| Selected text |
Israel commemorates its independence day with a series of events celebrating a Jewish ‘homecoming’ to the land and the birth of the Jewish state as achievements of the Zionist dream for ‘Eretz Israel’ (all of Mandate Palestine). As Israel celebrates, it entirely disavows any responsibility for the destruction of the homeland of the Palestinian people and their forced displacement – what Palestinians call the ‘Nakba’ or ‘Catastrophe’. Early Zionist leader Israel Zangwill spoke of “a people without land returning to a land without people.”
 
This denial is also found in schools, on official maps and in law. It, in turn, helps perpetuate ongoing confiscation of Palestinian land, an existing discriminatory legal regime, and today’s forced displacement. In the words of Eitan Bronstein of the Israeli Zochrot (Remembering) Association:
 
 
 

If the Nakba never happened, it is impossible that millions of Palestinians today are refugees who demand restitution of their rights.

 
Between the end of 1947 and early 1949, more than half of the Palestinian population living in Mandate Palestine (estimated at 1.3 million) was displaced by Zionist militia and the state of Israel.
 
After 1948, Israel used military regulations and legal statutes regarding ‘absentee property’ to ensure that Palestinian refugees and IDPs could not return to their property and claim it; those who remained on their land were also subject to discriminatory regulations and a military government that lasted until 1966.
 
In 1950, Israel enacted the Law of Return, granting any Jew anywhere the right to citizenship as a Jewish national in Israel and (since 1967) also in the occupied Palestinian territory (OPT) while the 1952 Citizenship Law denationalised the Palestinian refugees. The establishment of a Jewish extra-territorial ethno-religious nationality as the basis for citizenship created one set of rules for Jews and another for Palestinians. Since 1967, Israel’s military government in the OPT has established a similar discriminatory regime of military regulations.

| Set task A |
Answer these questions using the passage on the Nakba:
(i) Over what period was more than half of the Palestinian population in Mandate Palestine displaced?
(ii) Until what year did the military government over those who remained on their land last?
(iii) In what year did Israel enact the Law of Return?
| Set task B |
Return word for word the section of the passage on the Nakba from "After 1948, Israel" up to and including "of military regulations.".
You won't need the records for this.

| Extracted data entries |

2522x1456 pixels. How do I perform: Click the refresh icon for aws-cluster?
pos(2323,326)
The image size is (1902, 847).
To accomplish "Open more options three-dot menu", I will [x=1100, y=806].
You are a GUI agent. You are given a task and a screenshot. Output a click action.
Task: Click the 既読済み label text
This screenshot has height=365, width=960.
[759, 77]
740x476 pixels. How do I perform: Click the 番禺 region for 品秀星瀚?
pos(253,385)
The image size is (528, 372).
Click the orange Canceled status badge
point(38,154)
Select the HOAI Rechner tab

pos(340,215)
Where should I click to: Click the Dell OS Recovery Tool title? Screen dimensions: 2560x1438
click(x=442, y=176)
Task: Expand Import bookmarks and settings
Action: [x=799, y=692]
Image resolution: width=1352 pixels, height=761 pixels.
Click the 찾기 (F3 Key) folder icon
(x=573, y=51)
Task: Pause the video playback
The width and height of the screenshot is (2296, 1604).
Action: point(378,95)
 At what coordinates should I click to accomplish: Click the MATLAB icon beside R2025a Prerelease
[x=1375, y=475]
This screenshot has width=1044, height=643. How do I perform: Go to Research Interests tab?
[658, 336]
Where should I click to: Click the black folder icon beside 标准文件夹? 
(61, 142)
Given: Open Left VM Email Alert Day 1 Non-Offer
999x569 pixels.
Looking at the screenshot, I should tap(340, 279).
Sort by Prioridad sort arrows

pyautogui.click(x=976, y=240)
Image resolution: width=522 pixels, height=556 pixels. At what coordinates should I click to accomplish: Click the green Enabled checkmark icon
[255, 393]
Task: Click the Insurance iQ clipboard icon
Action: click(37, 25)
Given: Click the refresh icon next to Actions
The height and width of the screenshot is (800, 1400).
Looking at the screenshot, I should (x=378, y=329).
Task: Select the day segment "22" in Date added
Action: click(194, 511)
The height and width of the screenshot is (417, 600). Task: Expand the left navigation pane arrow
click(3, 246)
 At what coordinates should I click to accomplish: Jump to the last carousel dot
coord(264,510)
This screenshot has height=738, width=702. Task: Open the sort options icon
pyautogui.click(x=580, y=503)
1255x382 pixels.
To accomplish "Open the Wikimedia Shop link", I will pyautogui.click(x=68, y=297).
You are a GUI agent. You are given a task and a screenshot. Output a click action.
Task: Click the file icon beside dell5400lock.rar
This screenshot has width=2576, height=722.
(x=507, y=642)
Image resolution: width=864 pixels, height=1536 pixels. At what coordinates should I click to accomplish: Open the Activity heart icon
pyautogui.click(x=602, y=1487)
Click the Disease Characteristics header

| Correct result A |
(i) Between the end of 1947 and early 1949
(ii) 1966
(iii) 1950

| Correct result B |
After 1948, Israel used military regulations and legal statutes regarding ‘absentee property’ to ensure that Palestinian refugees and IDPs could not return to their property and claim it; those who remained on their land were also subject to discriminatory regulations and a military government that lasted until 1966.
 
In 1950, Israel enacted the Law of Return, granting any Jew anywhere the right to citizenship as a Jewish national in Israel and (since 1967) also in the occupied Palestinian territory (OPT) while the 1952 Citizenship Law denationalised the Palestinian refugees. The establishment of a Jewish extra-territorial ethno-religious nationality as the basis for citizenship created one set of rules for Jews and another for Palestinians. Since 1967, Israel’s military government in the OPT has established a similar discriminatory regime of military regulations.